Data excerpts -
........

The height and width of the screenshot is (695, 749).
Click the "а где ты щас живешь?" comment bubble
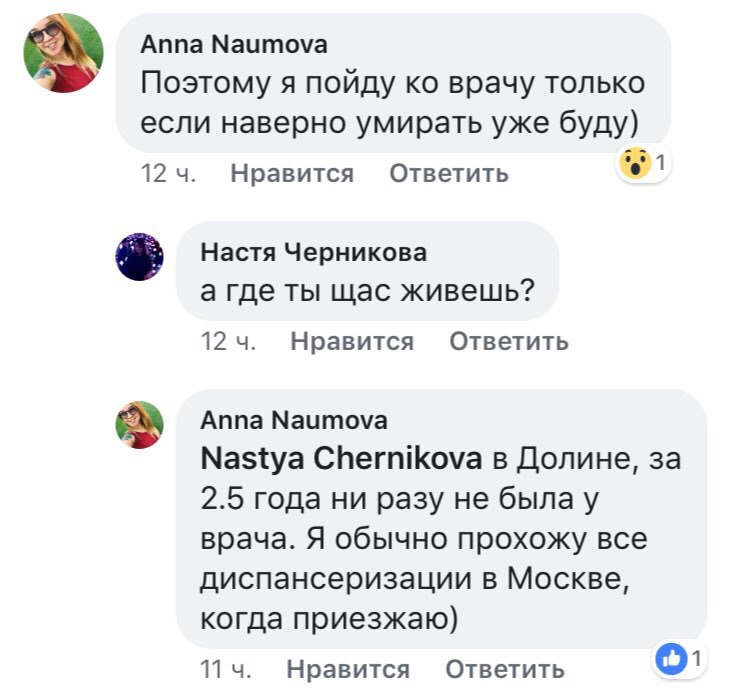tap(365, 291)
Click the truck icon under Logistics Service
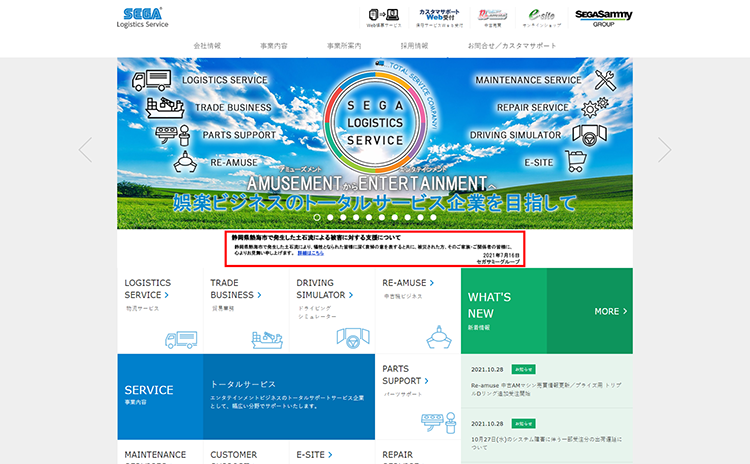Viewport: 750px width, 464px height. (x=181, y=339)
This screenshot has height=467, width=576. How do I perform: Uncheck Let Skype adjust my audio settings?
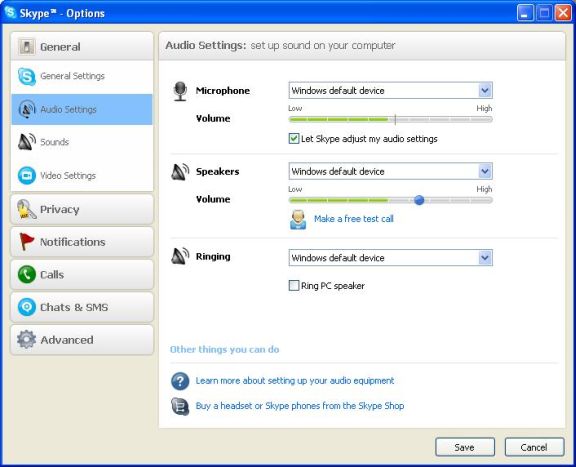(x=294, y=139)
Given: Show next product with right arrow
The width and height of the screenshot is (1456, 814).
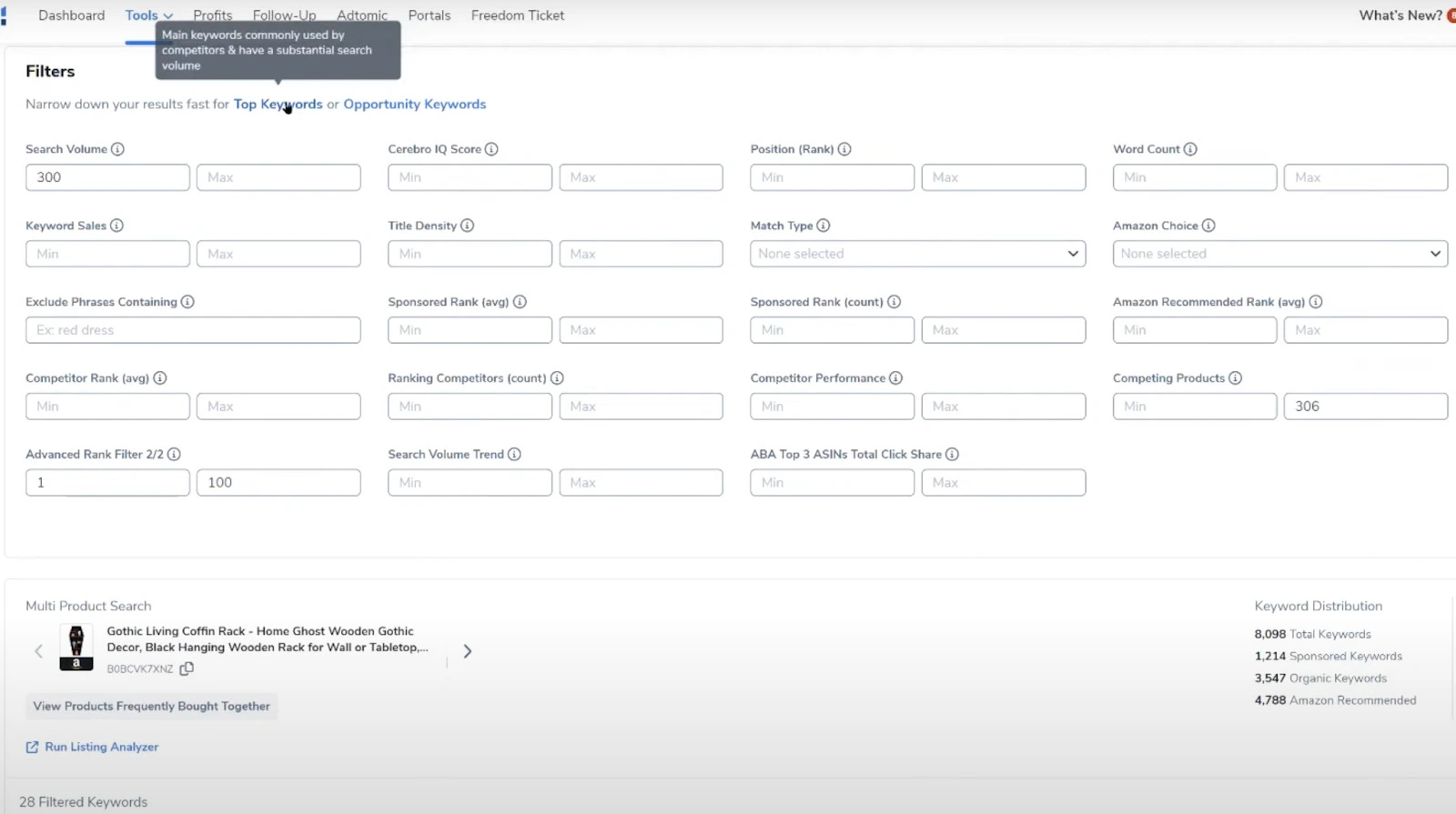Looking at the screenshot, I should tap(467, 651).
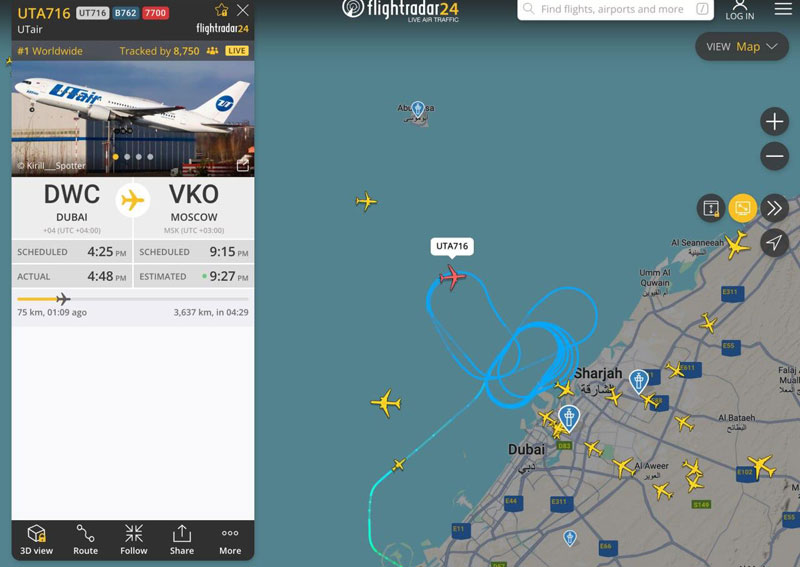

........

TASK TO CARRY OUT - When you write out the data, keep every line exact and drop the pictures.

SOLUTION -
The height and width of the screenshot is (695, 749).
Click the "а где ты щас живешь?" comment bubble
tap(365, 291)
Click the truck icon under Logistics Service
Viewport: 750px width, 464px height. (x=181, y=339)
This screenshot has height=467, width=576. How do I perform: Uncheck Let Skype adjust my audio settings?
(x=294, y=139)
Given: Show next product with right arrow
The width and height of the screenshot is (1456, 814).
Looking at the screenshot, I should tap(467, 651).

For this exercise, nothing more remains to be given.